▶ Kurze Aufgabe
Übertrage diesen Satz aus dem Textauszug über die Grenzen göttlicher Macht ins Englische: „In der hebräischen Bibel gibt es immer wieder Hinweise auf räumliche Begrenzungen, von denen Israel im Blick auf Gott reden kann.“

▶ Textauszug
..........
Seit gestern liegt der Aufsatzband „Theopolitik“ des Berner Alttestamentlers Walter Dietrich auf meinem Schreibtisch. Passend zur Diskussion bei Con:Fusion und zum letzten Thema der Allianz-Gebetswoche am Sonntag habe ich mir gleich „Grenzen göttlicher Macht nach dem Alten Testament“ angesehen und bin nicht enttäuscht worden.
Dietrichs Fazit vorweg, weil ich es so prägnant finde:
Die Bibel weiß viel von Grenzen Gottes: von ihm anscheinend vorgegebenen, die er aber dann verschoben und durchbrochen hat, noch mehr von solchen, an die er sich selbst gebunden hat, ohne doch ihr Gefangener zu werden. So ist es wohl nötig, die Rede vom allmächtigen Gott aufgrund des biblischen Zeugnisses sorgfältig zu kontrollieren, wohl auch zu korrigieren; sie jedoch minimieren und ganz eliminieren zu wollen, dazu bietet die Bibel kaum Hand.
Auf der Website der Evangelischen Allianz heißt es zum kommenden Sonntag nicht ganz so differenziert: „Unverfügbar, unanfechtbar und gerecht und zugleich liebevoll, geduldig und barmherzig steht er über allem […] Herrlich – vollkommen, souverän, gerecht und zutiefst gut ist der Gott, den wir als „Vater“ anreden dürfen.“ Die Frage nach einer Einschränkung, welcher Art auch immer, kommt dort gar nicht in den Blick. Wie aber bringt man so ein Gottesbild von totaler und maximaler Souveränität in Einklang mit dem prekären Zustand unserer Welt?
In der hebräischen Bibel gibt es immer wieder Hinweise auf räumliche Begrenzungen, von denen Israel im Blick auf Gott reden kann. Gott scheint begrenzt auf sein Volk und dessen Siedlungsgebiet (Dtn 32,8-10; 1Sam 26,18f), noch genauer auf das palästinische Bergland (1Kön 20,23) und erst allmählich – es geht auf das Exil zu – wird vorstellbar, dass er die Fronten und den Ort wechseln könnte. Eine andere Grenze war der Tod (daher das strikte Verbot, Totes zu berühren), bevor sich im Jesajabuch dann der Gedanke Bahn bricht, Jahwe könne den Tod überwinden.
..........
▶ Vorliegende Zeilen

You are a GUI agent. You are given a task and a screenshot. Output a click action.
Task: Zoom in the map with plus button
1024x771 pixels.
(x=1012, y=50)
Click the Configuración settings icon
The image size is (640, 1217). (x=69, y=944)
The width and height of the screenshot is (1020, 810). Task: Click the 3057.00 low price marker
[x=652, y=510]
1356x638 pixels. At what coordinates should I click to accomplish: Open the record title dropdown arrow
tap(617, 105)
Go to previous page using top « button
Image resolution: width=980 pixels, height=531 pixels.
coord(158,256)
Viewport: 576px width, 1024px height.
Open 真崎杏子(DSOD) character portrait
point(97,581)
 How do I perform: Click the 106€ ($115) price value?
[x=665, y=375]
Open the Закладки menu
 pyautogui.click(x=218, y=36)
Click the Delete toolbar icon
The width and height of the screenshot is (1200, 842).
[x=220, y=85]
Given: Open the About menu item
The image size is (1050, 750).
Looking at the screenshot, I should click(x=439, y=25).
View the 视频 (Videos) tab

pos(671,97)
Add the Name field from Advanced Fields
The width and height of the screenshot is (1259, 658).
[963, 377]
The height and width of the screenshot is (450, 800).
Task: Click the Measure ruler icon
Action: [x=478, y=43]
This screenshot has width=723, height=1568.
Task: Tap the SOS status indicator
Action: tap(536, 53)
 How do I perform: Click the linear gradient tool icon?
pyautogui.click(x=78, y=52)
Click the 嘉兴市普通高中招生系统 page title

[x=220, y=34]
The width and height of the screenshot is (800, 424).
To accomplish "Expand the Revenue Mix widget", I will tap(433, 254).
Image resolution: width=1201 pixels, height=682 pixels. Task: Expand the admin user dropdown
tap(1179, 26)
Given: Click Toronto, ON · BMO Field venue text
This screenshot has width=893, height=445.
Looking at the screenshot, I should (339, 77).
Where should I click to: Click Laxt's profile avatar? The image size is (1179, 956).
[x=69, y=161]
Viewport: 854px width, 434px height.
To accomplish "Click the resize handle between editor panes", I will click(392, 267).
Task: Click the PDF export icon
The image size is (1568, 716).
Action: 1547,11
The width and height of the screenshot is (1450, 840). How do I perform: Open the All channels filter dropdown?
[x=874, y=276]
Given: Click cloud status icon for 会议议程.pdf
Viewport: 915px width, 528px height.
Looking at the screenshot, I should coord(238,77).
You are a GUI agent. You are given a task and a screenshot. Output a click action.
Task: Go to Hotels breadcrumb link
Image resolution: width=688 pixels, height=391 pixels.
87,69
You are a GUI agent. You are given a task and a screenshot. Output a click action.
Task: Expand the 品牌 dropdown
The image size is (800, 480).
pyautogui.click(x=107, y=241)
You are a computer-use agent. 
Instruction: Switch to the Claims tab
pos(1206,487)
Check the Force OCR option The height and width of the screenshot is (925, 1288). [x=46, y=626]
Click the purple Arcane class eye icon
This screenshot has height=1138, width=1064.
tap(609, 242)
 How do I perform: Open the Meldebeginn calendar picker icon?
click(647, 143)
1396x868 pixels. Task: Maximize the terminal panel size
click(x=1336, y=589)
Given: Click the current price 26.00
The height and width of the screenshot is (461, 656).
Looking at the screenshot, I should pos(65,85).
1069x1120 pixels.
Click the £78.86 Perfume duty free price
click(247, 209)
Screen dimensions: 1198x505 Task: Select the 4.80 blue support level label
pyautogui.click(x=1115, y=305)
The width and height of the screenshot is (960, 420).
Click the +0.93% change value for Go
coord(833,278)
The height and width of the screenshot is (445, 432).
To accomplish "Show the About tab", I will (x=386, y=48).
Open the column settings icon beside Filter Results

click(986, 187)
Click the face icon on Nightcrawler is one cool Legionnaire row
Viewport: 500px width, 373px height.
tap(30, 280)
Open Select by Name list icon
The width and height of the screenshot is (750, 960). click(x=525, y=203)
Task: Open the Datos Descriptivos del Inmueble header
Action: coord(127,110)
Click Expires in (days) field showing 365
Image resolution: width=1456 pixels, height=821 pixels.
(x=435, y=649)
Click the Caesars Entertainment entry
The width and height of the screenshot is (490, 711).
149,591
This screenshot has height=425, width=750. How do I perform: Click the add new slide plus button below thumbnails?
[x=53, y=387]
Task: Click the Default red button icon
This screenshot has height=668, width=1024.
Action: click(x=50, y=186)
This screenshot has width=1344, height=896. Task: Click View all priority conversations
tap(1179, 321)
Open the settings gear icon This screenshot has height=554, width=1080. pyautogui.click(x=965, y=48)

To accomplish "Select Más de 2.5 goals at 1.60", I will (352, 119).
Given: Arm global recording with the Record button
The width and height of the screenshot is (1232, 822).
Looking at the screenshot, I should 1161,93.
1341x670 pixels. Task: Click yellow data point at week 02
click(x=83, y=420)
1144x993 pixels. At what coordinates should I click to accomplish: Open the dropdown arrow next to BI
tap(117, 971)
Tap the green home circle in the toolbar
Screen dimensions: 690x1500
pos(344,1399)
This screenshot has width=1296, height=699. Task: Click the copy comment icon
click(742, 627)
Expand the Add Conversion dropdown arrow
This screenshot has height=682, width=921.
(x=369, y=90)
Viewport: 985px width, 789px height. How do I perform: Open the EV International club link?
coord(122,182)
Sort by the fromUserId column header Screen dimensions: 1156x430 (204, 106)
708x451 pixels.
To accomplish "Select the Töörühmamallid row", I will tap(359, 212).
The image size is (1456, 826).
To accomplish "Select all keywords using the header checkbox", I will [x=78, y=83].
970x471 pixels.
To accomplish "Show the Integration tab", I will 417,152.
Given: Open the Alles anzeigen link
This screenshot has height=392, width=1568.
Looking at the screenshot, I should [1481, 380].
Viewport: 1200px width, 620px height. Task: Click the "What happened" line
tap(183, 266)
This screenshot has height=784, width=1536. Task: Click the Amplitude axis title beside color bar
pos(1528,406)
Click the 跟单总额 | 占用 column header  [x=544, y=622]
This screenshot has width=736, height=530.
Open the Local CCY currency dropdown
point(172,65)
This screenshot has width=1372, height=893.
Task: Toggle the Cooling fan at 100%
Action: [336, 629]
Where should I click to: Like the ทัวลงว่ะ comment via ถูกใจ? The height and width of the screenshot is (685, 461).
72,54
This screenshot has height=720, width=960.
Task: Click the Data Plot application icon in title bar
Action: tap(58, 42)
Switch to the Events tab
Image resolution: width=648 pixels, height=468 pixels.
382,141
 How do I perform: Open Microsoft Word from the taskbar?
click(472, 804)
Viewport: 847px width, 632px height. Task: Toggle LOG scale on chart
..........
▶ Lösung
In the Hebrew Bible there are repeated references to spatial limits of which Israel can speak with regard to God.